O estudo identificou que, na macrometrópole paulista, que abriga 32,7 milhões de pessoas em 174 municípios, a regeneração superou o desmatamento em 2004. Nas áreas de preservação permanente (APPs) e zonas de risco, a inversão ocorreu ainda nos anos 1990, impulsionada pela proteção legal. “Nessas áreas de APP e de risco, a regeneração supera o desmatamento desde o início dos anos 1990. Por quê? Porque tem uma proteção legal. Isso é política pública com efeito”, destaca a pesquisadora.
Os números são expressivos: as bordas urbanas somam 810 mil hectares no estado, dos quais 413 mil hectares (cerca de 50%) são potencialmente disponíveis para restauração. Na macrometrópole, são 235 mil hectares apenas nas bordas, o que poderia representar 27% da meta estadual de restaurar 1,5 milhão de hectares até 2050. Em comparação, as áreas urbanas densas têm apenas 10% de território potencialmente disponível.
Apesar da tendência positiva, a regeneração é fragmentada, com aumento do número de fragmentos, o que limita a conectividade entre os remanescentes e a recuperação da biodiversidade.

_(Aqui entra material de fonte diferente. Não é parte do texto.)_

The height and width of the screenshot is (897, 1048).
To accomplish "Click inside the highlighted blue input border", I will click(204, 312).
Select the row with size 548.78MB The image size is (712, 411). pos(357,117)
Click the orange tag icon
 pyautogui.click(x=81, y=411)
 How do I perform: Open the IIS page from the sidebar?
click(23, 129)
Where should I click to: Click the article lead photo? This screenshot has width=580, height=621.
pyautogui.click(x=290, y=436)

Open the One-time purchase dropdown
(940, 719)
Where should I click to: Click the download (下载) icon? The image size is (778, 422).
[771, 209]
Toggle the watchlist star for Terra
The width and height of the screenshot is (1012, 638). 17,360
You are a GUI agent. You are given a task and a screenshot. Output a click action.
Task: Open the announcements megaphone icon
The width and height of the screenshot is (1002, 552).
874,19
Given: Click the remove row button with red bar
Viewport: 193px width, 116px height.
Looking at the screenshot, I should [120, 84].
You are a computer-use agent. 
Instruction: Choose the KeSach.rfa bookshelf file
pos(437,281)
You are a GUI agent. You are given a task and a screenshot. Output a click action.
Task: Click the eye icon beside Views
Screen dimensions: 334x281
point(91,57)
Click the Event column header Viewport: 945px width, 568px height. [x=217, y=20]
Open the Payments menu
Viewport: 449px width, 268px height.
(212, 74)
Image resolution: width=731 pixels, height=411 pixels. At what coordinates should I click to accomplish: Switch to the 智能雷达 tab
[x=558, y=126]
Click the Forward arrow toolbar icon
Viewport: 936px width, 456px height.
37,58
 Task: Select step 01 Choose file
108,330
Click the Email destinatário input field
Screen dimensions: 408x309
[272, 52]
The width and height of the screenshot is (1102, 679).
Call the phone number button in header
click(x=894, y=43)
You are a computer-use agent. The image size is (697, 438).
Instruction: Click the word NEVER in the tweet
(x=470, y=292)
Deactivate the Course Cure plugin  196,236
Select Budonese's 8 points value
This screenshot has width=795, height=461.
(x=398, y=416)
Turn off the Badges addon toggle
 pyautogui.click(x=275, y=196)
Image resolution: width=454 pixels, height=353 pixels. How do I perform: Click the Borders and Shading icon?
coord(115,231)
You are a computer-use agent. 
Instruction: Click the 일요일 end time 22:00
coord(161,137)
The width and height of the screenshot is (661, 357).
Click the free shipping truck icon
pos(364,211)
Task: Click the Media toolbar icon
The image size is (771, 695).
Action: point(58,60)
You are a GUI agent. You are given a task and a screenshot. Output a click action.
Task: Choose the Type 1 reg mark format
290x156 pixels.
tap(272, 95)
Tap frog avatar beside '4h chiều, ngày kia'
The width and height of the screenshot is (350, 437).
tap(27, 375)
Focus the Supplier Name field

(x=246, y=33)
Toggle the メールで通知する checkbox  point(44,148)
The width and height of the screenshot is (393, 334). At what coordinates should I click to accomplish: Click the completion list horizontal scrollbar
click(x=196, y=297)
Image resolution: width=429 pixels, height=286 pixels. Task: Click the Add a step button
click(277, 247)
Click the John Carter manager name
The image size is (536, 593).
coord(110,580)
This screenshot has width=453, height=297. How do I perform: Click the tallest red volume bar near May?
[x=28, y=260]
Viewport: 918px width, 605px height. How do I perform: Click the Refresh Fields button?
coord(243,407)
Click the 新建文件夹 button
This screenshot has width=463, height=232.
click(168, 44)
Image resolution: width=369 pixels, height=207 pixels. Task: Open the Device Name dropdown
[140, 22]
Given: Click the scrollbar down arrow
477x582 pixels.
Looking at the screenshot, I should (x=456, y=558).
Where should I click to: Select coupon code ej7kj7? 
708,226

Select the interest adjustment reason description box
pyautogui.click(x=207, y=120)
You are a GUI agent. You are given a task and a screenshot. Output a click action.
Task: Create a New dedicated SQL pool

A pesquisadora ressalta que os benefícios da restauração em áreas urbanas incluem redução de temperatura, regulação hídrica, melhora da qualidade do ar e geração de empregos. “Fazer restauração em qualquer ambiente é maravilhoso. Mas se conseguirmos fazer isso mais perto das pessoas, os benefícios que são muito locais, como a redução de temperatura, chegam a quem precisa”, explica.